Yıllar sonra geri döner gözelerin diyarına...

El salladığı bu çocukların çocuklarının ve belki de torunlarının bağlamayla kurdukları bağı daha da kuvvetlendirmek ve her bir yana dal budak salmalarını sağlamak için geri döner yıllar sonra kendi deyimiyle “gözelerin” diyarına. Suyun çıktığı kaynaktaki yetenekli ama yeterince imkânı olmayan öğrencilere hiçbir maddi karşılık beklemeden gezip gördüğü, beslendiği yollarda devşirdiklerini, müzik eğitimi aldığı okullardan öğrendiklerini paylaşmak üzere Gezici Bağlama Atölyesi ile geri döner yeniden. İstanbul Maltepe’de kurduğu eğitim yuvasındaki ışıktan güneş doğduğu doğu çocuklarının da bir nebze de olsa yararlanmalarını ister. İlk seçmeler Erzurum, Erzincan ve Tunceli üçgeninde yapar. Atölyeye katılacak öğrencilerin seçmelerin yapıldığı ilk yer ise doğduğu köydeki artık okul olarak kullanılmasa da eski okulu olur. Ama bu ilk deneyim hayal kırıklığıyla sonuçlanır. Anadolu’nun büyük şehirlere göç vermiş birçok köyünde olduğu gibi, ocağı tütmeyen evler gibi, burası da dumanı tütmeyen bir okuldur maalesef. Çocukluğunda yaşamlarının bir parçası olan sanatın ve kültürün ışığı da pek bir sönüktür. Bu yüzden olsa gerek burada seçmelere katılan öğrenci sayısı nerdeyse yok denecek kadar az olur. Sonraki duraklar ise Erzincan ve Tuncel’idir. Neyse ki buradaki gözeler fokur fokur kaynamaktadır, derelere, nehirlere, denizlere karışmanın heyecanı içinde. Buralardaki seçmeler sonrasında koşullarını da zorlayarak 25 öğrenciyle Gezici Bağlam Atölyesi yollarda konaklaya konaklaya büyümeye baslar.

İşte Erzurum’da İstanbul’a giderken arkasında bıraktığı çocukları unutmayan Erdal Erzincan’ın, Gezici Bağlam Atölyesi dersleri de insanın güzel mirasını gelecek nesillere aktarmaya çalışan bir proje.

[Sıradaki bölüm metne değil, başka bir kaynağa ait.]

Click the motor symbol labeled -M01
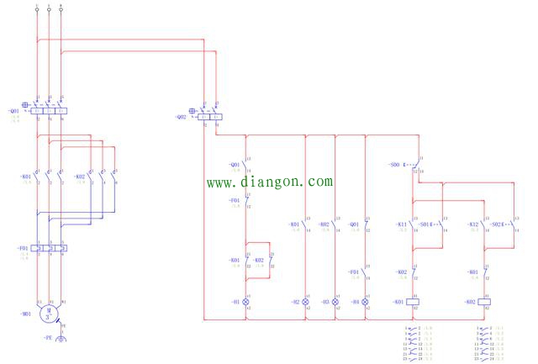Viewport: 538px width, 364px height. point(49,312)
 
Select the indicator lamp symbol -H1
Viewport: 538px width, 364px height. point(245,301)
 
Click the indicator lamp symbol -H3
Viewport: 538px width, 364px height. point(335,301)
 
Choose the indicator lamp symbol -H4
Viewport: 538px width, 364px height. point(365,301)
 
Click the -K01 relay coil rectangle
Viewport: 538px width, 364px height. point(413,301)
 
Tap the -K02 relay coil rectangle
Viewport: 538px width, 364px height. point(484,301)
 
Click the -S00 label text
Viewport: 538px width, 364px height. point(394,165)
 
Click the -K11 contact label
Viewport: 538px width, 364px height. point(401,224)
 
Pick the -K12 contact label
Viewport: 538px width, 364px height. point(472,224)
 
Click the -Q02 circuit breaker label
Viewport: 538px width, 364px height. point(181,117)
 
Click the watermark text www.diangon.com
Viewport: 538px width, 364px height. point(270,181)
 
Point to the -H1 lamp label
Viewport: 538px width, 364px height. point(234,301)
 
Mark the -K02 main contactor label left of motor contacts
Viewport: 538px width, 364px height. point(80,177)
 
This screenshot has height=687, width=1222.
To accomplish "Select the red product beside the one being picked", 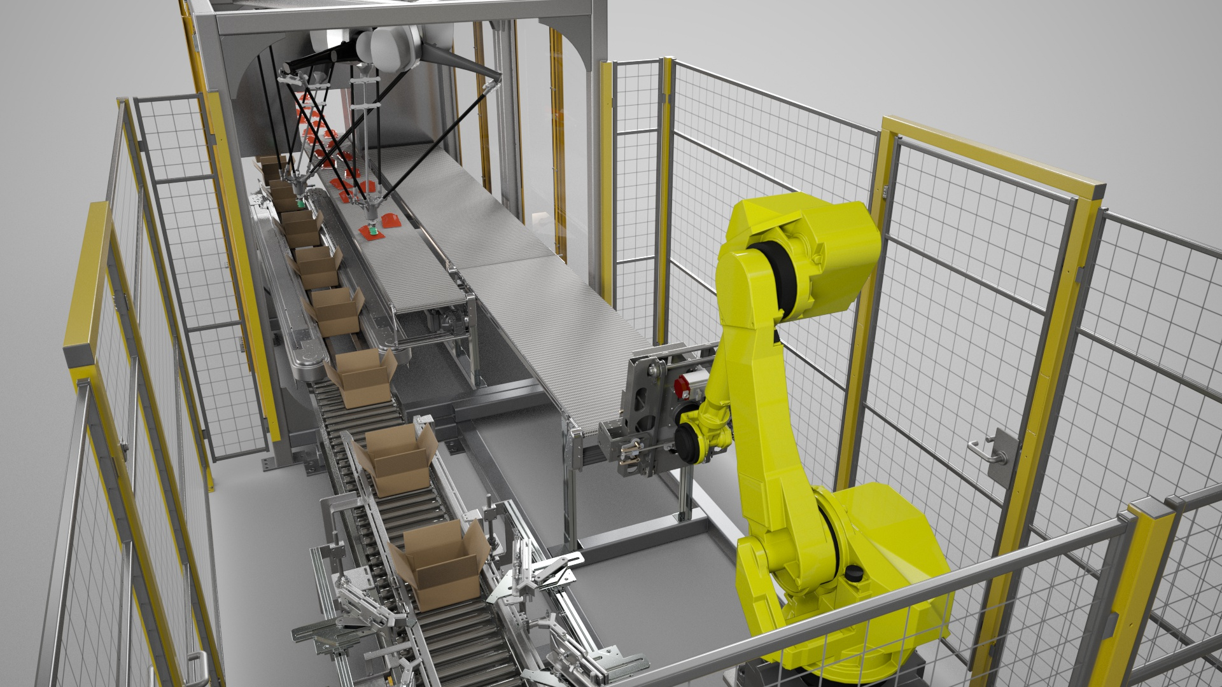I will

Kökü derin geçmişte, gövdesi bu günde, dalı budağı gelecekteki ağaçlar misali bağlamayla ve sanatın bir kolu olarak müziğin gücüyle umutları yeşertmeye ve ortak bir dil bulmaya çalışan bir sanatçının emeğinin eseri olarak.

Minicik omuzlar ve kollarla ders sıraları yapılır... 

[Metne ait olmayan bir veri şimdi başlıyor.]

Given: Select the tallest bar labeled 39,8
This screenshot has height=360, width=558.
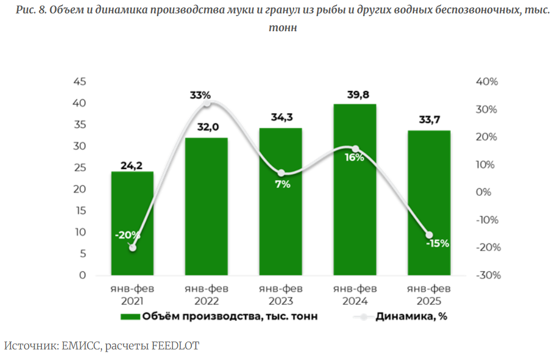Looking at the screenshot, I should (x=355, y=190).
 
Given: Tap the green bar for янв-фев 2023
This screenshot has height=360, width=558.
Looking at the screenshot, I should (x=281, y=223).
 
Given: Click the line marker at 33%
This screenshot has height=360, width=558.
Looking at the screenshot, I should (x=207, y=103).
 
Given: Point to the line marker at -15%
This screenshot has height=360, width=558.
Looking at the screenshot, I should (x=429, y=235).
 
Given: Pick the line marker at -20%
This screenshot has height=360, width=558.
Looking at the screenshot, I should (x=133, y=247).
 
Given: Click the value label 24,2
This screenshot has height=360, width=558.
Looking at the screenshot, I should (x=132, y=165).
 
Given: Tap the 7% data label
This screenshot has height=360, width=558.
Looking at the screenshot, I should (x=282, y=184).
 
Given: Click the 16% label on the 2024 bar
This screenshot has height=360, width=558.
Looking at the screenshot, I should (x=354, y=157).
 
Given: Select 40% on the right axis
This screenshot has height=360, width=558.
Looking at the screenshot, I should (x=487, y=82).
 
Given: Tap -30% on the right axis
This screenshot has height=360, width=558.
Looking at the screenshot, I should (x=487, y=275).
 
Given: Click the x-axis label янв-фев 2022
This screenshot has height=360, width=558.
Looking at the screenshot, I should (x=206, y=295).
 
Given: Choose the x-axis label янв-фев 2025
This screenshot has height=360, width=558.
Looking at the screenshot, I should (x=429, y=295).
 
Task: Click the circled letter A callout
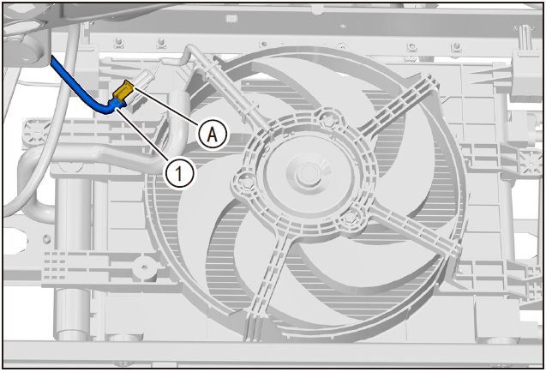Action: point(213,135)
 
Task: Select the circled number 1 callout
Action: point(179,173)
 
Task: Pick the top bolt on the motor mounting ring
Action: point(328,121)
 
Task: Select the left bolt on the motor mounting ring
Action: point(248,183)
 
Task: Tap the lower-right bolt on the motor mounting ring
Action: point(350,218)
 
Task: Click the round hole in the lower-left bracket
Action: point(145,267)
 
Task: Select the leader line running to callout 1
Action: point(142,135)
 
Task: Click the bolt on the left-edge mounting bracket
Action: point(37,132)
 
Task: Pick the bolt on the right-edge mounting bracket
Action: point(531,163)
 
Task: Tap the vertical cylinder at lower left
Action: point(70,258)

Gezici Bağlama Atölyesi’nin derslerini başlattığı köylerden birinde meraklı izleyicilerden biri de bendim. Tunceli Pülümür’e bağlı Dağyolu köyü idi burası. Artık çoğunluğu yazlıkçıya dönen köyde köyün eski öğrencileri okullarını köy derneğini merkezi olarak korumaya almışlardı. Ders sırasında bahçede oturan dernek yöneticileri, veliler, köylüler bahçelerinde yeniden çocuk cıvıltılarının ve koşuşturmalarının olduğu bir okulu görmekten çok mutluydular. Bina her ne kadar dışardan okul gibi gözükse de ve içerdeki duvarlarda eski günlerden kalan yadigârlar korunsa da yine tam da okul gibi değildi kuşkusuz. Önce bir hayli eksik olan sıraları tamamlamak gerekti. Dışardaki uzun uzun kalaslar birkaç oturağın üzerine konularak uzun sıralar oluşturulabilirdi pekâlâ. Önündeki masalar idare ederdi nasılsa. Öğretmenlerinin de yardımıyla öğrenciler hep birlikte kalasları kaldırıp sıra yapmışlardı kendilerine. İşte o anda minicik omuzlar ve kollar aşkla kendi okulunu kendisi yapmaya başlayan eski köy enstitülü çocukları anımsamıştı bana. Yaşayarak, yaparak, yaratarak öğrenen ve öğreten nesillerin tohumlarının atıldığı yılları bir de. Öğretmenlerin sadece öğrencideki ışığı harekete geçirdiği dönemleri en çok da. Hani günümüzün rekabetçi dünyasında daha çok uyarılan duygularımız birliğe, beraberliğe, dayanışmaya, paylaşmaya, bölüşmeye engel duygularımız olur ya, burada tam tersi bir dünyanın değerlerin üzerindeki küller kaldırılıyordu sanki. 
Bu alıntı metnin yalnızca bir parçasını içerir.